According to her, the EC must outline rules for these organisations to follow when using cloud services to process, transmit or store their data, including the adoption of open standards to prevent supplier lock-in and a preference for open source software.
The MEP’s call for clearer cloud guidelines come at a time when a CIF research shows that the number of first-time users of cloud computing services in the UK increased by 27% in 2012 from last year. Another recent study showed that cloud adoption has continued to rise in 2013. But it also warned that in order to yield the true benefits of cloud computing its complexity must be reduced and cloud interoperability increased.
“It is good that the issue is being recognised at the highest levels of the EU,” said Peter Groucutt, managing director at Databarracks, a UK IaaS (infrastructure as a service) provider.
In one of the amendments (Amendment 14) to the draft opinion, Sargentini called for rules around cloud contracts. She urged the European Commission to “come forward with proposals to restore the balance between cloud service providers (CSPs) and their customers as regards the terms and conditions.”

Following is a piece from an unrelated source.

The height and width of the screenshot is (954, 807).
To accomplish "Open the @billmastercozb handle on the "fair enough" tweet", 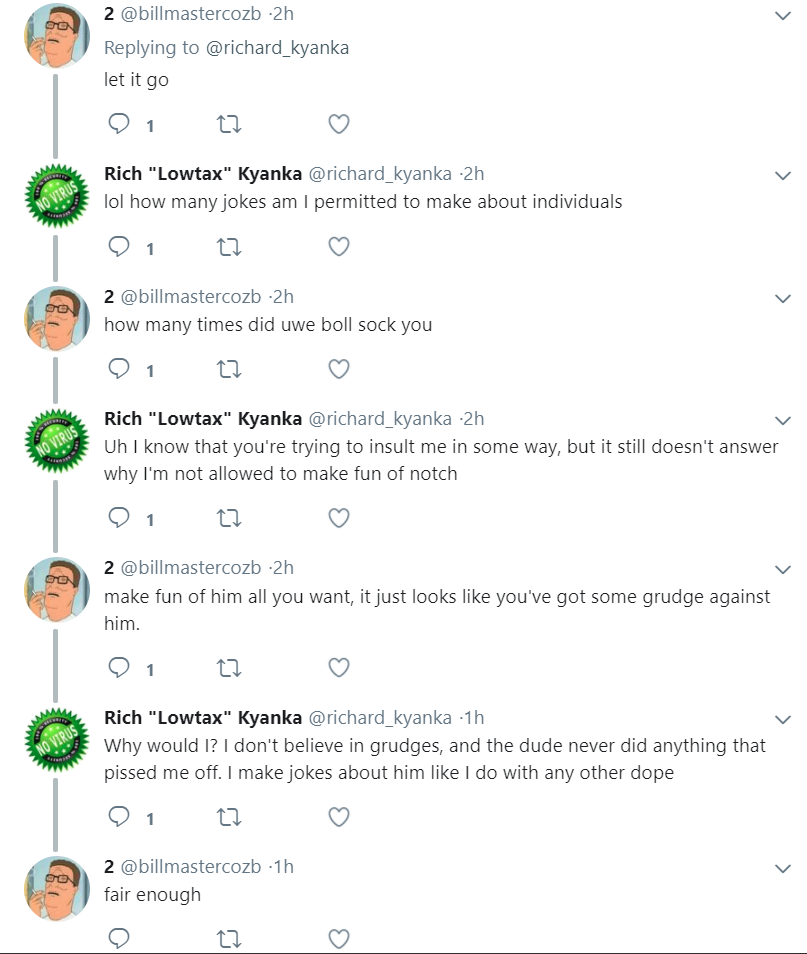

She included three elements, including user protection against arbitrary cancellation of services and deletion of data; guarantee for cloud service users of a “reasonable chance for the customer to recover stored data in case of cancellation of service and/or removal or data”; and guidelines for cloud providers to facilitate the easy migration.
Earlier this year, when datacentre service provider 2e2 went into administration, it held customers’ data to £1m ransom.
According to Databarracks, the key issues surrounding cloud computing are not about the technology, but about trust and customer service.
“The recent example of 2e2 has really worried a lot of cloud computing customers,” Groucutt said.
“When administrators asked customers for payment to keep the business running, or services would be stopped – those customers understandably felt as if they were being held to ransom.”
Enterprise users need to be assured that their data will be safe in the hands of a third party. This has been, and continues to be, one of the major obstacles for organisations adopting cloud computing.
“Without regulation coming from the highest levels of European government, we as an industry will struggle to persuade potential customers that cloud computing is a safe and effective alternative to traditional computing,” he warned.